If he didn’t lie then he did, as Richard Nixon supposedly put it, ‘say something that later turned out to be untrue’.
Even the appointment of Dom Cummings, who reads a book a week, was a bluff meant to scare his opponents. It seemed to work for a few days with lots of (male) commentators tweeting gushingly about OODA loops and MIG valleys. However, all these fancy Immelmann turns have landed Johnson on the wrong side of the Supreme Court. People sometimes refer to Cummings as Rasputin, seemingly oblivious to what happened to Rasputin and the regime he supported, as Boney M. pointed out with such rhythm and historical accuracy.
The problem for Johnson is that being PM is hard to bluff. When Johnson’s bluff meets details and formal rules his plans often come apart. Interestingly, he’s hit these sort of barriers before. He failed to bluff a first when he was at university and again as a journalist. Now too, the conflict of interest rules as mayor could be coming to bite him back, especially if his opponents obey Christopher Hitchen’s golden rule to ‘follow the money, not the lipstick’.
But is Johnson necessarily doomed to be exposed? What happens, in the end, if the truth will out? The latest Johnson looks a lot less like the happy-go-lucky Mayor and far more ‘subtle, false and treacherous’. Every Conservative MP has a ‘borrow from the far right’ moment, from Thatcher’s ‘swamped by an alien culture’ to Cameron’s ‘swarms’. Johnson got his in early with his ‘surrender’ and ‘humbug’ combination. Even exposing yourself as an out and out user of violent, toxic language doesn’t seem to count for Johnson. Being totally, brazenly inconsistent can be a strength not a weakness (see Trump and even worse, at least before this week).This is especially the case when you have a supportive press, which Johnson still has today.
Where does all this bluffing end up? We can’t hold out hopes that any ghost will visit his tent on the eve of battle, though his nerve can fail him, as it did in 2016 when he was severely out-bluffed. One thing to keep in mind is that when in a tight spot Johnson likes to opt for the ultimate bluff: resignation.

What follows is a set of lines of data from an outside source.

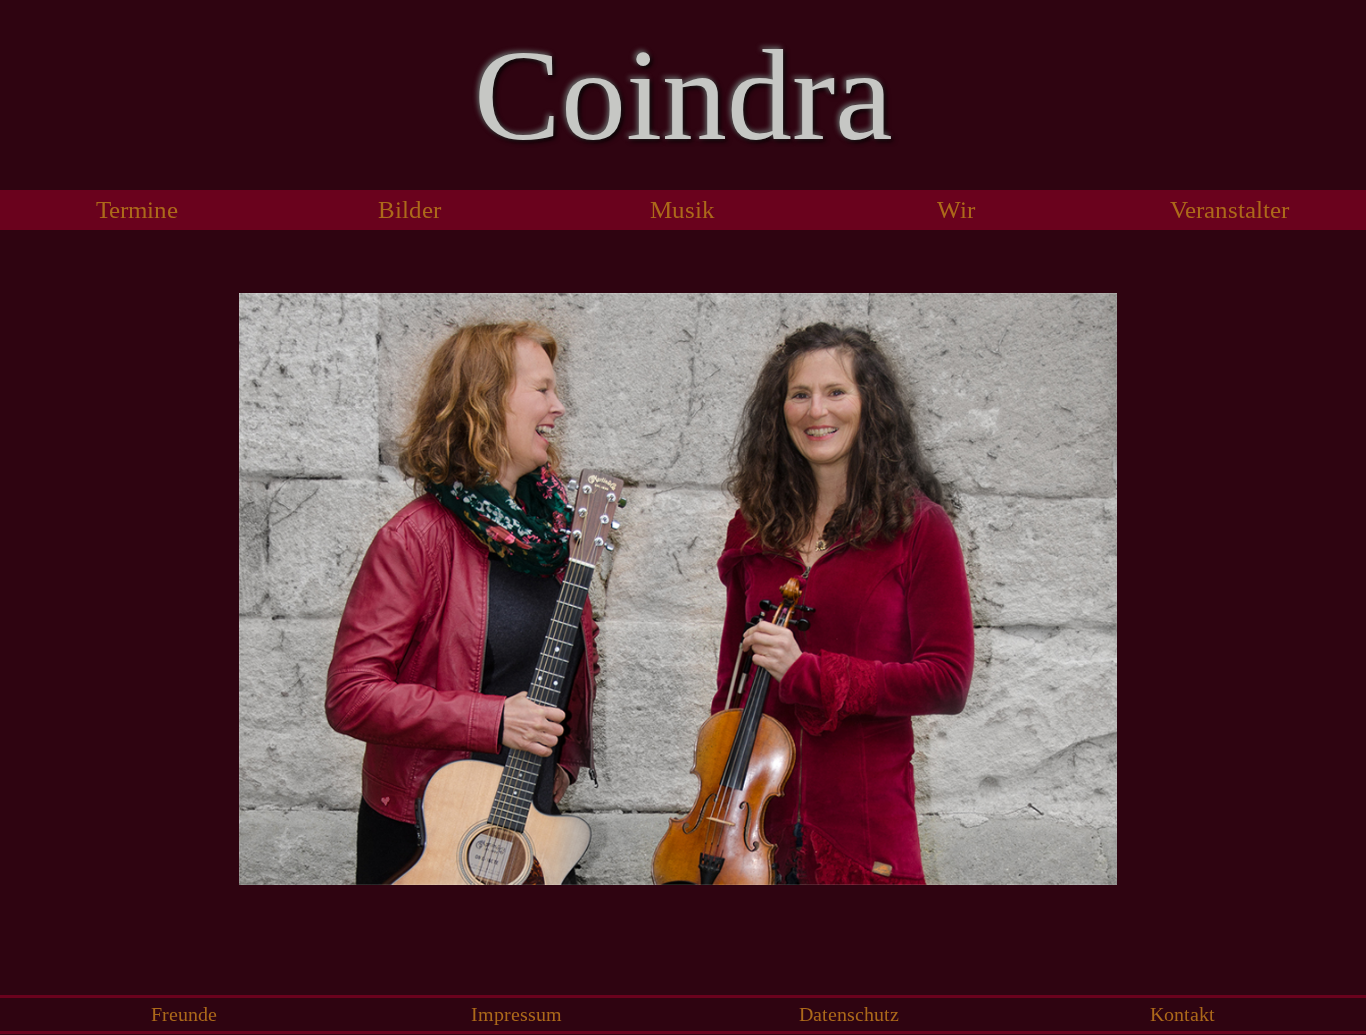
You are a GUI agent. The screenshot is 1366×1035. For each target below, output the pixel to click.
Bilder (409, 209)
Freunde (184, 1014)
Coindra (683, 95)
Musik (682, 209)
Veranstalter (1229, 209)
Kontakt (1182, 1014)
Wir (956, 209)
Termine (137, 209)
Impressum (516, 1014)
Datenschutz (849, 1014)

Time after time as a journalist, he pushed a resignation threat when in trouble, layered with grandiose offers to take a retrospective pay cut. Purnell says this ‘seems like a death wish’ but often worked. In fact, you could class Johnson as a bit of a serial resigner, stepping down from a newspaper, the Shadow Cabinet and the Cabinet. Could Johnson’s ultimate, riskiest bluff to be to threaten to step down as PM?